Extracted records:
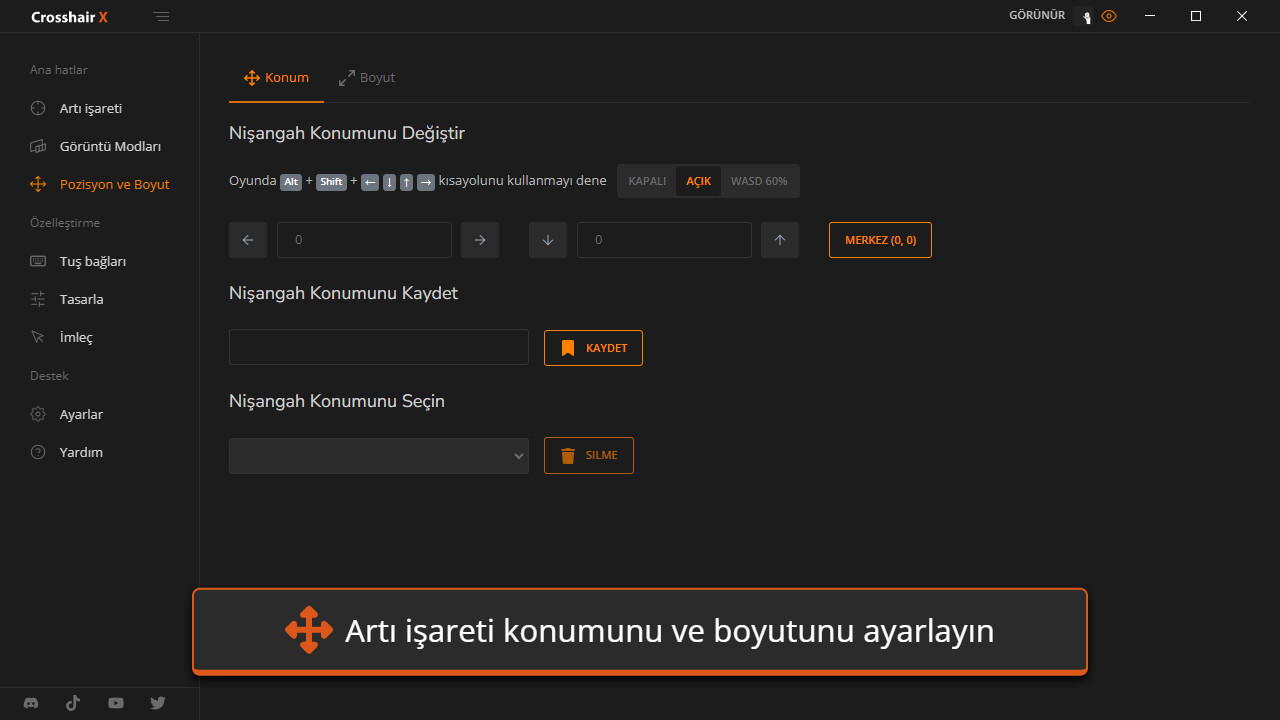Screen dimensions: 1280x720
Task: Move crosshair down with down arrow button
Action: 548,240
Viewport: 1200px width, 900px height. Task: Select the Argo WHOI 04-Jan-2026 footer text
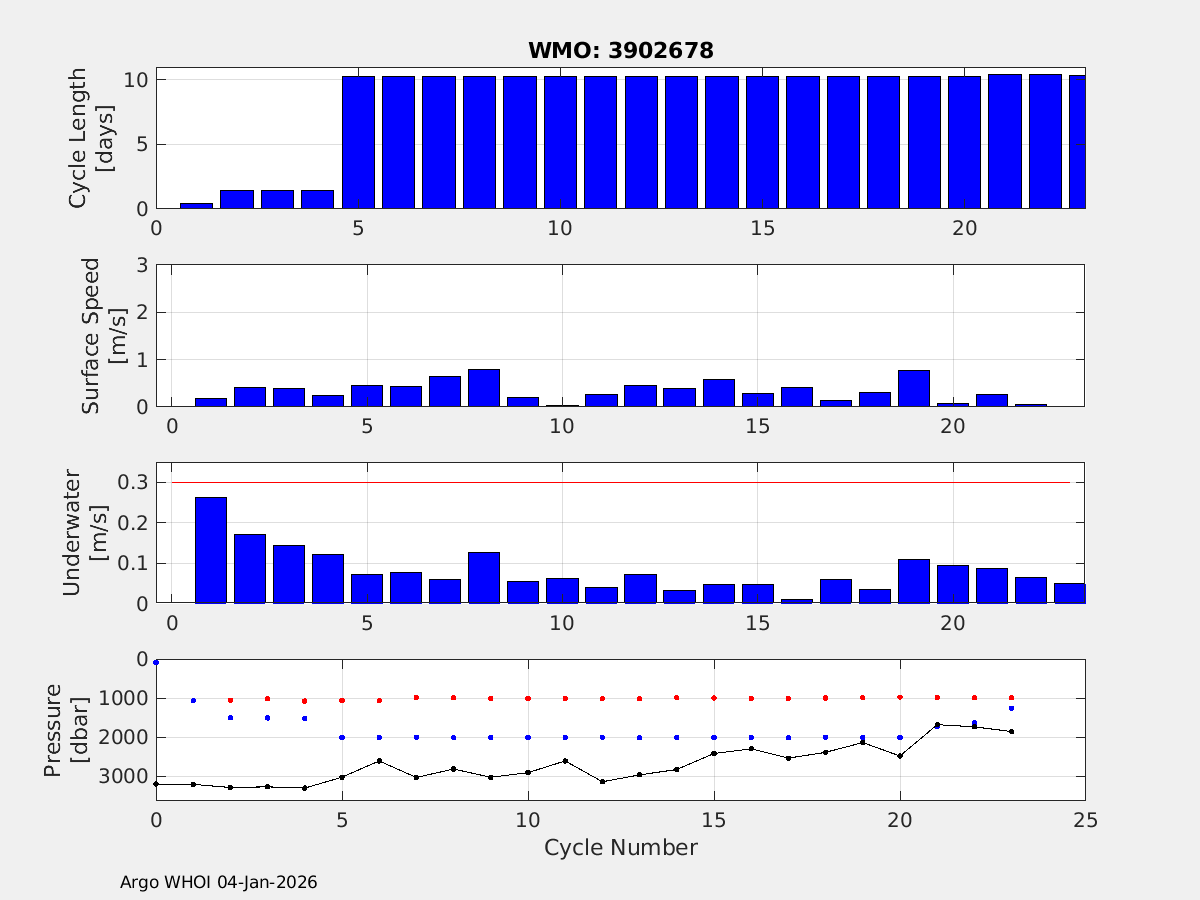coord(218,882)
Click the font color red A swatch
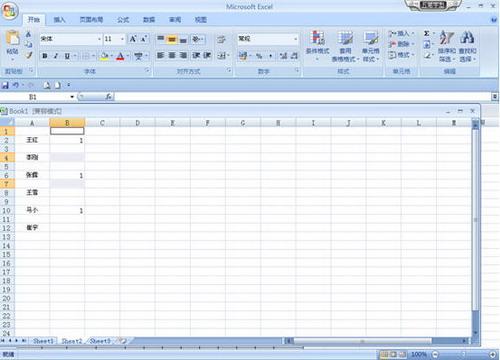The height and width of the screenshot is (360, 500). coord(120,56)

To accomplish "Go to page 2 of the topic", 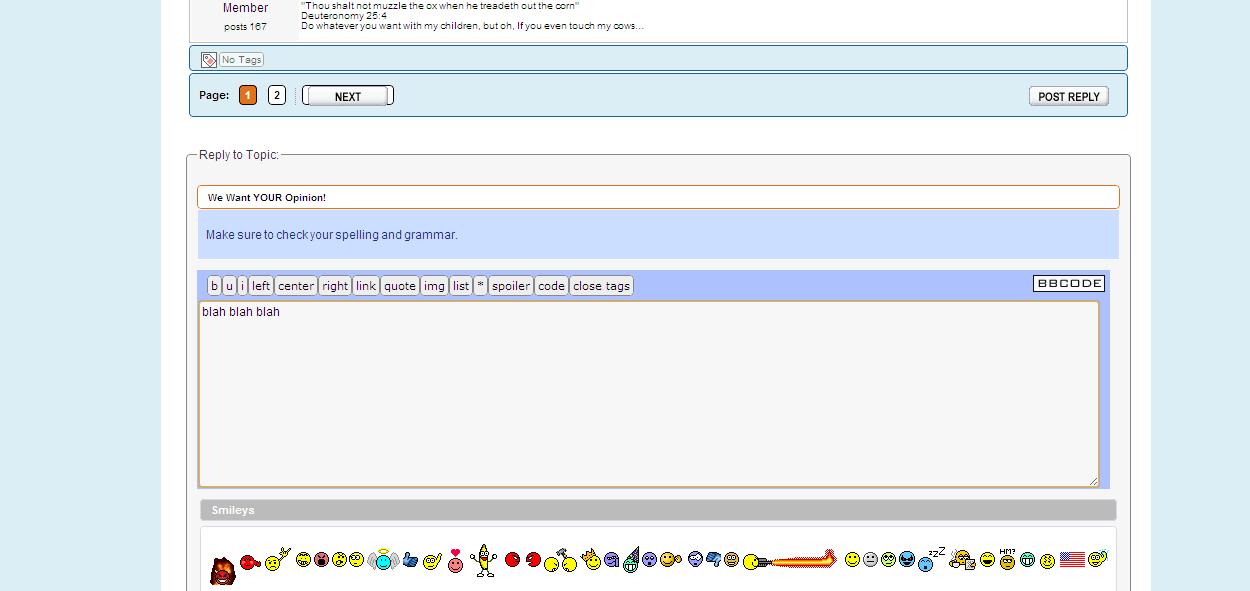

[Task details]:
No pictures belong in the copy: reproduce exactly the lines above from the one that contains "Viewport: 1200px width, 900px" through the last line of the entries.

[Task solution]:
Viewport: 1200px width, 900px height. Task: Select the Argo WHOI 04-Jan-2026 footer text
coord(218,882)
Click the font color red A swatch
The height and width of the screenshot is (360, 500). coord(120,56)

To accomplish "Go to page 2 of the topic", 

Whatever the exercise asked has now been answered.